Writing is my job. My full time job. So, if you were to look at the amount of hours of someone who works in the corporate world works, you would see that they get equal, if not more, work done than me a week. Just because that's not countable per word, doesn't mean it's not true.
I always edit my work and have a editor too. It's not like I'm chucking out words, and then publishing them straight away. I admit that I've made mistakes in the past. Probably not given quite enough attention to the rules of marketable books, but I've still managed to write 20 complete books.
I believe that word counts should become a habit. Once a writer can work out the best amount to suit them, they will be able to stick to that each day.

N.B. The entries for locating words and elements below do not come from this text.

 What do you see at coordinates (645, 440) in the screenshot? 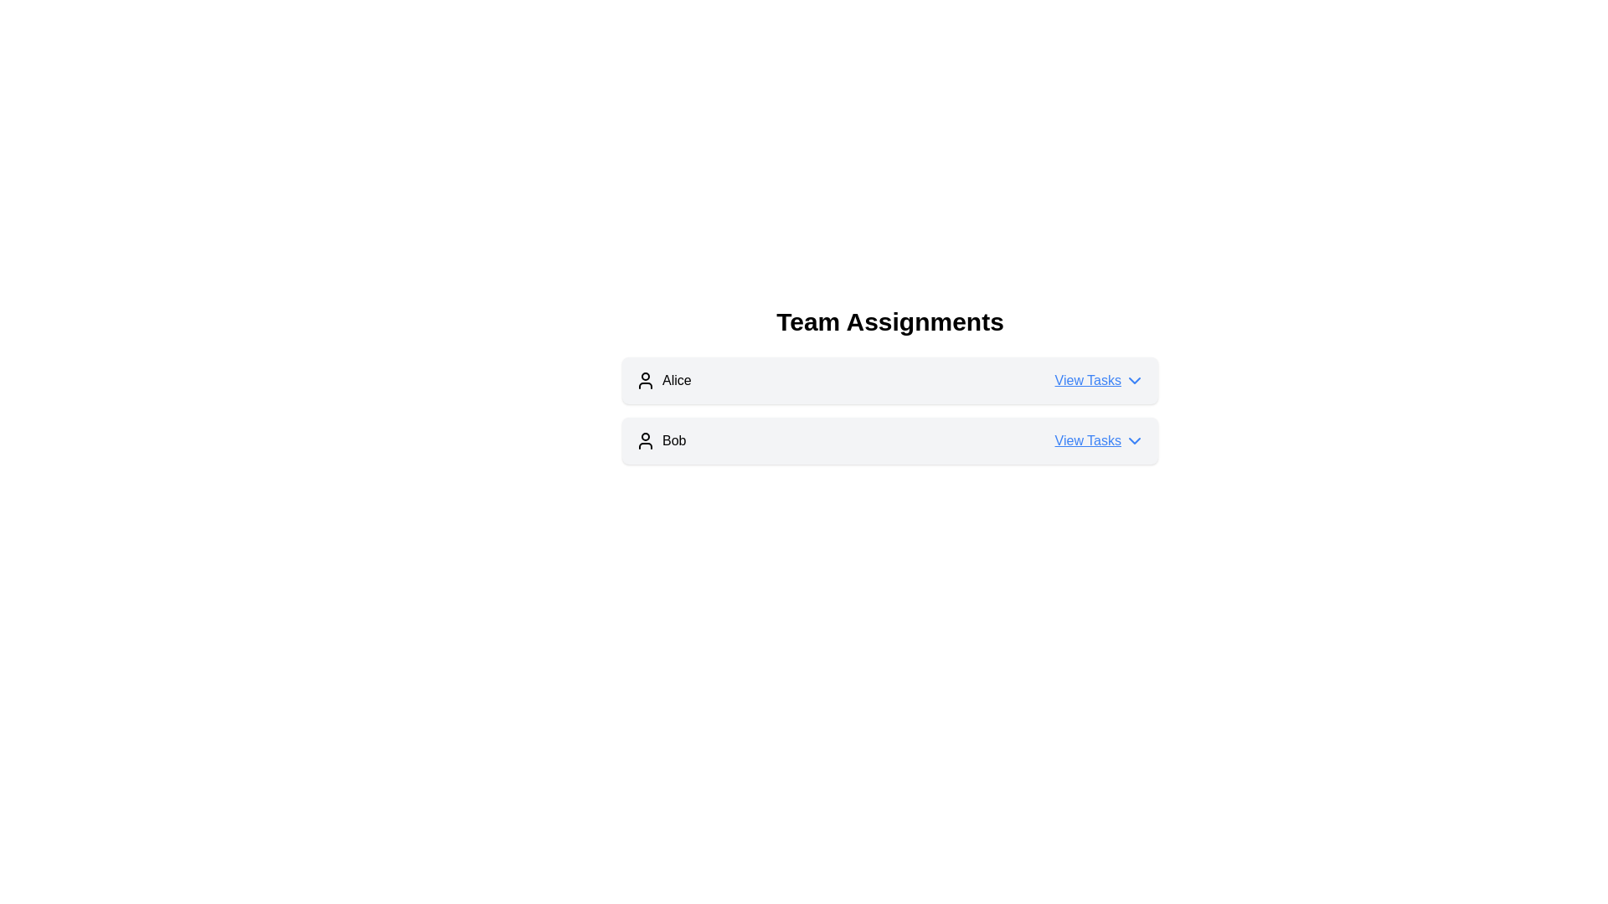
I see `the user profile icon located to the left of the text label 'Bob', which serves as a visual identifier for the user` at bounding box center [645, 440].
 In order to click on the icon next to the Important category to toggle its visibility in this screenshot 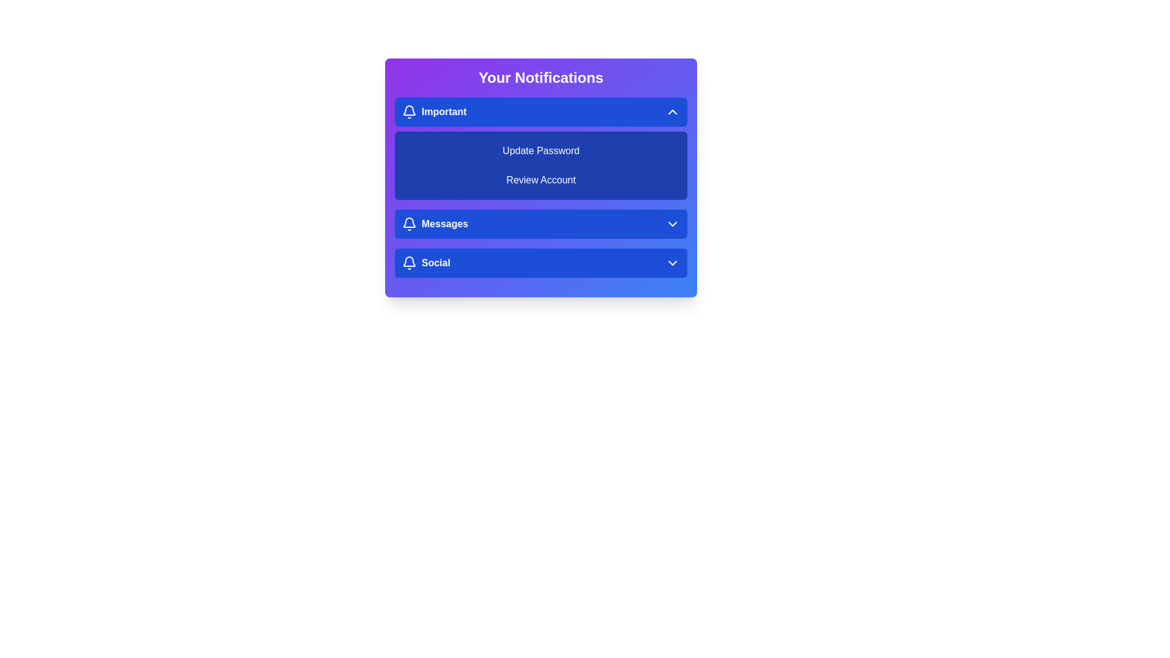, I will do `click(409, 112)`.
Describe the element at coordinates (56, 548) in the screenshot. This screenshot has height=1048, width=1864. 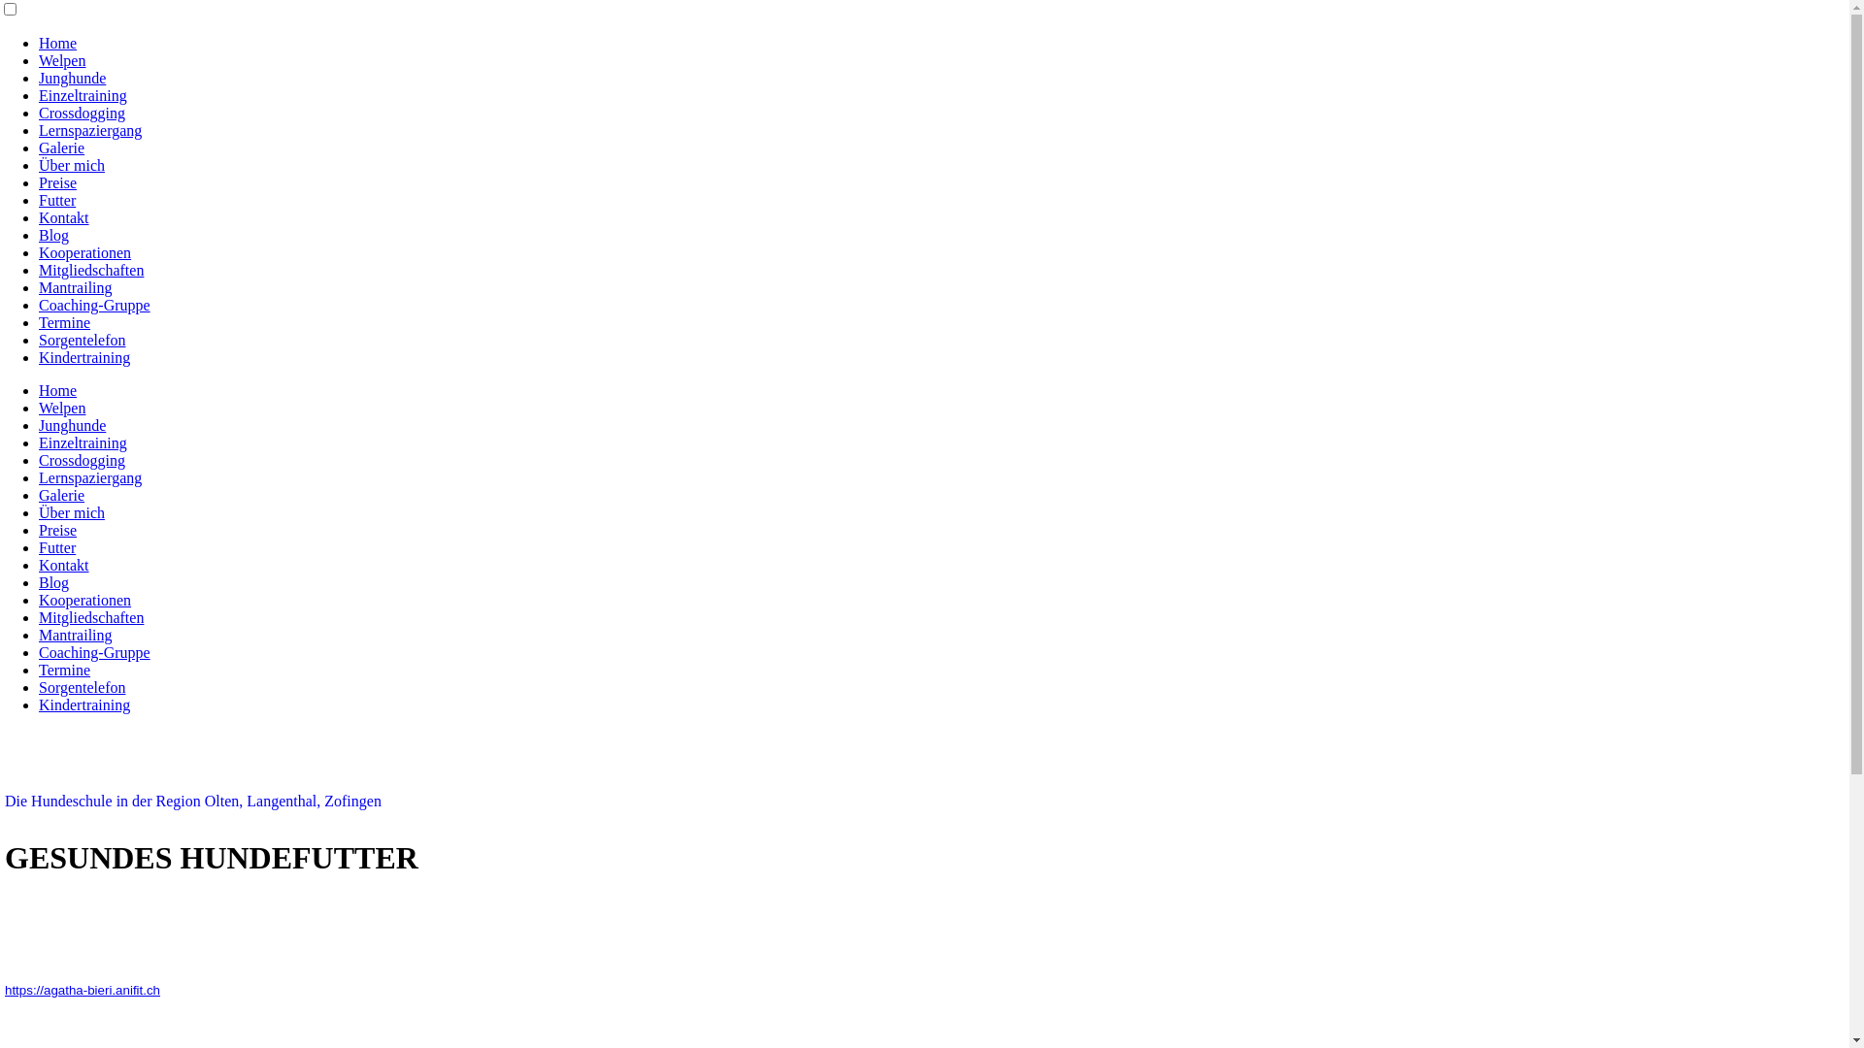
I see `'Futter'` at that location.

Therefore accumulating an eventual novel. Judgements on quality don't belong in this discussion. Just because someone writes fast, doesn't mean the the quality is low. It's like saying that a racing driver is a worse driver than a regular driver because he goes too fast.
Each to their own. Everyone has their own journey, their own life. So, if you're an aspiring writer, don't feel disheartened when you see that someone can write quicker than you. Practice upping your word count, and once you've reached your preferred way of doing things, let go and get on with it. Good luck!